I’m not sure that I’ve ever voted by mail before, and so like a lot of inveterate poll voters it was hard for me to approach this election day any differently than previous ones.  But it is different, and if I don’t get my ballot postmarked today, my vote just won’t count.  And considering the subject of today’s special election, if my vote doesn’t count today, it just may not in the future either.

This is an election for Elections Director, and if you need any evidence of how stupid it is to elect a position that requires very specific technical expertise, just look at some of the names on the ballot:  gadfly, a liar, a right-wing gun nut looking for a six-figure salary….

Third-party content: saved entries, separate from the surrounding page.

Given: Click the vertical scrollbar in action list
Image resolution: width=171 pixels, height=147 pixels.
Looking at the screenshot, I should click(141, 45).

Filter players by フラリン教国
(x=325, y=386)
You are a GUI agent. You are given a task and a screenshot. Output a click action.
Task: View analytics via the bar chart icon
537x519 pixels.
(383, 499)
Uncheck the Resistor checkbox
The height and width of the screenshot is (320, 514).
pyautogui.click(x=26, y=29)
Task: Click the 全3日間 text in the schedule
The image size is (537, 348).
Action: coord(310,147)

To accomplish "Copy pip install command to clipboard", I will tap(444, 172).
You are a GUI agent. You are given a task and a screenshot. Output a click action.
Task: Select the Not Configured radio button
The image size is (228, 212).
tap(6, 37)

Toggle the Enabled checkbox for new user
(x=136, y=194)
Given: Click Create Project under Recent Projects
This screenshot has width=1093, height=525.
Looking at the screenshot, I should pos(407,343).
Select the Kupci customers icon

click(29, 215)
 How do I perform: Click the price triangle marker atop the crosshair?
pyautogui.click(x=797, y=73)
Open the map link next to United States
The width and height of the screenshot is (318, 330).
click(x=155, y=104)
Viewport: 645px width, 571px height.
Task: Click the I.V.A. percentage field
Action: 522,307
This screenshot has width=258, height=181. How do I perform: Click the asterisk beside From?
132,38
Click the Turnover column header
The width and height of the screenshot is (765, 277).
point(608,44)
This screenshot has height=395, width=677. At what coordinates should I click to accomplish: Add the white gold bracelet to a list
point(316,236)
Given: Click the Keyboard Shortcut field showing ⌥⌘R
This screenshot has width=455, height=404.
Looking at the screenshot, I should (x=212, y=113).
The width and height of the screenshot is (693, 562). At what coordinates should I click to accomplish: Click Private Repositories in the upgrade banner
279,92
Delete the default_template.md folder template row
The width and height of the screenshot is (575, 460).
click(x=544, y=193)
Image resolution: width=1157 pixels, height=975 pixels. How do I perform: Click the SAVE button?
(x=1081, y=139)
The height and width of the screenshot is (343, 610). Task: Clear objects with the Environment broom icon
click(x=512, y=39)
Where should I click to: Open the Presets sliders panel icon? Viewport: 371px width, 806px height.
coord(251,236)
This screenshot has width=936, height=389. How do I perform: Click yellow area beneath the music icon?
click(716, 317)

And then there’s our friend David Irons Jr., the Republican front-runner, a raging bullshitter with a documented history of financial mismanagement and abusive behavior.  But even more pertinent to this election, he’s also a man with a documented history of violating our state’s election laws:

From: Mark Banks
Date: January 25, 2009 1:12:43 pm PST
To: letters@redmond-reporter.com, letters@sammamish-reporter.com, letters@seattleweekly.com, letters@woodinville.com, letters@bellevue.com, letters@duvall.com, letters@covington.com, letters@seattletimes.com
Subject: Special Election of King County Elections Director

Dear Editor,

I am extremely disturbed to see that David Irons, Jr. is running for the important position of King County Elections Director.  David Irons is a thief who I personally caught red handed steeling campaign signs in Sammamish in 2002, when he was running for King County Commissioner.  I was driving by when I saw him dressed in his Sunday best climbing over the road barrier to pick up his opponent’s signs and throwing them in the ditch.  I had heard stories of him steeling signs and loading up his van with them in a previous election, but this was the first time I saw it for myself.  I stopped and talked with him and demanded that he climb down the gully to retrieve the signs from the blackberry bushes, which he finally did.   Do we honestly want a man who would stoop so low to achieve personal political gain in a day and age when election fraud is rampant?

Mark Banks
Redmond WA

You want your elections managed by an unethical, partisan hothead?  Vote for Irons.  But if you want a dispassionate, experienced professional in the office of Elections Director, vote for Sherril Huff.

And by all means, get your ballot in the mail today.